DIRECTIONS.
Copy out the listing below line for line, changing nothing.

EXTRACTED RECORDS.
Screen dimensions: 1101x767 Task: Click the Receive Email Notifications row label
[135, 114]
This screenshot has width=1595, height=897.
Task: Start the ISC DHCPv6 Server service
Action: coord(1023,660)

EXERCISE RESULT.
Screen dimensions: 1101x767 Task: Click the Receive Email Notifications row label
[135, 114]
This screenshot has width=1595, height=897.
Task: Start the ISC DHCPv6 Server service
Action: coord(1023,660)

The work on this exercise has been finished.